New in LRSP: "Magnetism, dynamo action and the solar-stellar connection"

© SpringerBrun, A.S. & Browning, M.K., Magnetism, dynamo action and the solar-stellar connection, Living Rev Sol Phys (2017) 14: 4. https://doi.org/10.1007/s41116-017-0007-8

Open Access | Review Article

First Online: 26 September 2017


"The manuscript is a very welcome overview about dynamos in stars. It presents a very broad and well written overview about the research fields related to stellar dynamos connecting observational results with simulations. A lot of useful information is collected. The authors cover all relevant stellar environments from high-mass stars, low-mass stars, stars with different convective properties, the Sun, Brown Dwarfs, and planets. Both observational and modeling results are presented with an emphasis on the presentation of recent modeling results. This kind of a review, in particular the simulations and their connection to empirical results, is clearly missing in the literature."


Abstract:

The Sun and other stars are magnetic: magnetism pervades their interiors and affects their evolution in a variety of ways. In the Sun, both the fields themselves and their influence on other phenomena can be uncovered in exquisite detail, but these observations sample only a moment in a single star’s life. By turning to observations of other stars, and to theory and simulation, we may infer other aspects of the magnetism—e.g., its dependence on stellar age, mass, or rotation rate—that would be invisible from close study of the Sun alone. Here, we review observations and theory of magnetism in the Sun and other stars, with a partial focus on the “Solar-stellar connection”: i.e., ways in which studies of other stars have influenced our understanding of the Sun and vice versa.
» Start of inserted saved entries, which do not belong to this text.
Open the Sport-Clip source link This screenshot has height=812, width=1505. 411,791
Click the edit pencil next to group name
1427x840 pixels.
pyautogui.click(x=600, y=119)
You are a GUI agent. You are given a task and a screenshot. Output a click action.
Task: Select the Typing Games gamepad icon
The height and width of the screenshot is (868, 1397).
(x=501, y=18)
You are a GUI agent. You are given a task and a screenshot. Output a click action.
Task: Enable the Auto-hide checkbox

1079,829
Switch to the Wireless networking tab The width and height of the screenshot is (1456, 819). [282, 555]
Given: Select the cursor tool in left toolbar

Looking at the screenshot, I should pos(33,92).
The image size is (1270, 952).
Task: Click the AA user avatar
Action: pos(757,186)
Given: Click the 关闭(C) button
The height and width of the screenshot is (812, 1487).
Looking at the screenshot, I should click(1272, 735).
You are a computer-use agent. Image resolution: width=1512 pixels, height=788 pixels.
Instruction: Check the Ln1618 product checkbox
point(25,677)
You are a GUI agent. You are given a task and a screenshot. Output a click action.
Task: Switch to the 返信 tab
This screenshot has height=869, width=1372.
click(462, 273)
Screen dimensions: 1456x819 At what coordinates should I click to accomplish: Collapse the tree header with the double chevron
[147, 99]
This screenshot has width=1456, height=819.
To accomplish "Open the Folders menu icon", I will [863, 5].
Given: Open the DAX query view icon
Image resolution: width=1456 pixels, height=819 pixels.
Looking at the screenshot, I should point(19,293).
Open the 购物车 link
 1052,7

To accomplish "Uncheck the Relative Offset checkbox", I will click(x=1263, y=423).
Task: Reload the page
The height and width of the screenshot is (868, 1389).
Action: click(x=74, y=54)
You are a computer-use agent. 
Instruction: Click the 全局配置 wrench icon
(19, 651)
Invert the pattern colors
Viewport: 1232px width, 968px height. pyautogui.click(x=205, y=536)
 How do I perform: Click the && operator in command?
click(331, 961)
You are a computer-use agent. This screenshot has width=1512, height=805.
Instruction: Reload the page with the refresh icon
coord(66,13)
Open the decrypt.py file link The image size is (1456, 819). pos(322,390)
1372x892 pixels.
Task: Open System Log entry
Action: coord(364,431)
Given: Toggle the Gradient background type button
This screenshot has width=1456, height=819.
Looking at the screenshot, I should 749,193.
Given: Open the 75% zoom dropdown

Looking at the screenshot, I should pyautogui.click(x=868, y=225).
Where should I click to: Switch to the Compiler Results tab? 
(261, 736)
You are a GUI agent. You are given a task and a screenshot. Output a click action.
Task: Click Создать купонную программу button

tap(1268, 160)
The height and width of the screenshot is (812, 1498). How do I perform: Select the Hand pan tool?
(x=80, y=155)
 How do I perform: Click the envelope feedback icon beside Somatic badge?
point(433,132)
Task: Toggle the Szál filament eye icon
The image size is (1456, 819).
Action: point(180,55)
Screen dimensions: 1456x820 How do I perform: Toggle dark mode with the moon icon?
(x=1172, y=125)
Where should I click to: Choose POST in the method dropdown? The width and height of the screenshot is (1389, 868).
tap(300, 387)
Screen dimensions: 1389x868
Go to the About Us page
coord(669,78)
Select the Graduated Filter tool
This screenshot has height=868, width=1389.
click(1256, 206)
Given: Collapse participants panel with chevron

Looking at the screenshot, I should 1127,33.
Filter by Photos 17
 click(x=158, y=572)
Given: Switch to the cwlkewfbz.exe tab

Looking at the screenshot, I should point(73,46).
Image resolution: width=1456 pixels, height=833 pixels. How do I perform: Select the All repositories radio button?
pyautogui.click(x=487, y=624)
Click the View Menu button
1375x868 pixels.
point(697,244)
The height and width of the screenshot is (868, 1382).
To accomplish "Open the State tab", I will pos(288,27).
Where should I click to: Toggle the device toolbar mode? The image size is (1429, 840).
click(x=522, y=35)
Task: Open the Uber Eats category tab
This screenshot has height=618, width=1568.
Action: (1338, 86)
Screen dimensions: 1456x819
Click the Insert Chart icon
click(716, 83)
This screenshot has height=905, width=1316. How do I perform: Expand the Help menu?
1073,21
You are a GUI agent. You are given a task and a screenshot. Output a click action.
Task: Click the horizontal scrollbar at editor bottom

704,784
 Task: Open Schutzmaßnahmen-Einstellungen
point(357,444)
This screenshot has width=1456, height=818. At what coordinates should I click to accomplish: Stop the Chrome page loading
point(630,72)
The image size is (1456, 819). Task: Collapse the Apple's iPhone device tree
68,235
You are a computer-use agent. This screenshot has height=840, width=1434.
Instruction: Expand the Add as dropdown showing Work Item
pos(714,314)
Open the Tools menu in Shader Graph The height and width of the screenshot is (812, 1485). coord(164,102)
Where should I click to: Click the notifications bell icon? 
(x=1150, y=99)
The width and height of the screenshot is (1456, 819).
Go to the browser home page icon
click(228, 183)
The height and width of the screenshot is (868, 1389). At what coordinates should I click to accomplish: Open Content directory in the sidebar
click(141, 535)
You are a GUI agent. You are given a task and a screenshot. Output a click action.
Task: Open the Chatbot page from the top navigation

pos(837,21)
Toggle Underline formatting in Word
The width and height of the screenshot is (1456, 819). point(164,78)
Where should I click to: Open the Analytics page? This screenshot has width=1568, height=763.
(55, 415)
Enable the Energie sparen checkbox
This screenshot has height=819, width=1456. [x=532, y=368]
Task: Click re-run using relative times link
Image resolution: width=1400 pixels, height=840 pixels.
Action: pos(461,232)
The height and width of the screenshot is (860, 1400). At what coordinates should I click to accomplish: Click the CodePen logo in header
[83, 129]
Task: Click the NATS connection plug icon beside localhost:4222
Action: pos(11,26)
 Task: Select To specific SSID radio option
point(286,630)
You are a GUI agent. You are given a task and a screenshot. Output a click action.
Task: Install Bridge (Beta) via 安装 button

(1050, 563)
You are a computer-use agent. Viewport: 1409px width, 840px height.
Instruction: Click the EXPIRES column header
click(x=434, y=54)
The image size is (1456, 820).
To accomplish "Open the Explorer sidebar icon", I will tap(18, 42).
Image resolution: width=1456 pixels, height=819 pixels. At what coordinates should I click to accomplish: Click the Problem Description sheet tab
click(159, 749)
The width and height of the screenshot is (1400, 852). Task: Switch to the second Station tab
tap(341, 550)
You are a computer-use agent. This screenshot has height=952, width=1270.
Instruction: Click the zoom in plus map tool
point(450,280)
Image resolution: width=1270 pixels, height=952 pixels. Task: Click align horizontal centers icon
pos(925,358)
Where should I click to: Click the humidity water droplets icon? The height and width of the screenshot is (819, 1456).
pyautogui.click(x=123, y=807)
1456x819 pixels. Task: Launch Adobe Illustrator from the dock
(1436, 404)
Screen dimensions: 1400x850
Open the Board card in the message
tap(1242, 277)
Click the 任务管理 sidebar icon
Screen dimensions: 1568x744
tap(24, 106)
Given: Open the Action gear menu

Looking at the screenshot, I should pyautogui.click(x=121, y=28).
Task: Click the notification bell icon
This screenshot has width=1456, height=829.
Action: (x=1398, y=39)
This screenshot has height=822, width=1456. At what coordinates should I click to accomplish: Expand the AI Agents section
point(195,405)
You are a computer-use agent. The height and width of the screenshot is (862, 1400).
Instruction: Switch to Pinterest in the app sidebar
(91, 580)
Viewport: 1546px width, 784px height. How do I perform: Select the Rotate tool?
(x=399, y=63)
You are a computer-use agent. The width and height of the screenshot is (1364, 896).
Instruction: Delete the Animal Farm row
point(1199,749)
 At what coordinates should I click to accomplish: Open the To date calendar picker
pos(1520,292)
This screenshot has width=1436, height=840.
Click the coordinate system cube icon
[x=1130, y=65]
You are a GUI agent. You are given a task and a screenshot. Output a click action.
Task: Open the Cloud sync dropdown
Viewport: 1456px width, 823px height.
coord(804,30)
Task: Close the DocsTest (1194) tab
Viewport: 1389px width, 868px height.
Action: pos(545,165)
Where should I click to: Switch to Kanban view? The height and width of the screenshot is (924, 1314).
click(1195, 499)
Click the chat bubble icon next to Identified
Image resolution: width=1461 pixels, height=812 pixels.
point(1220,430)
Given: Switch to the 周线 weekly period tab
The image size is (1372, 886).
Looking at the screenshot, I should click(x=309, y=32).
We briefly review techniques by which magnetic fields can be measured (or their presence otherwise inferred) in stars, and then highlight some key observational findings uncovered by such measurements, focusing (in many cases) on those that offer particularly direct constraints on theories of how the fields are built and maintained. We turn then to a discussion of how the fields arise in different objects: first, we summarize some essential elements of convection and dynamo theory, including a very brief discussion of mean-field theory and related concepts. Next we turn to simulations of convection and magnetism in stellar interiors, highlighting both some peculiarities of field generation in different types of stars and some unifying physical processes that likely influence dynamo action in general. We conclude with a brief summary of what we have learned, and a sampling of issues that remain uncertain or unsolved.


The authors:

Dr. Allan Sacha Brun is Head of the Laboratory 'Dynamics of Stars, (Exo-)Planets, and their Environment' (LDE3), Service d'Astrophysique, SEA-Saclay, France. 

Dr. Matthew K. Browning is an Associate Professor at the Department of Physics and Astronomy, University of Exeter, UK.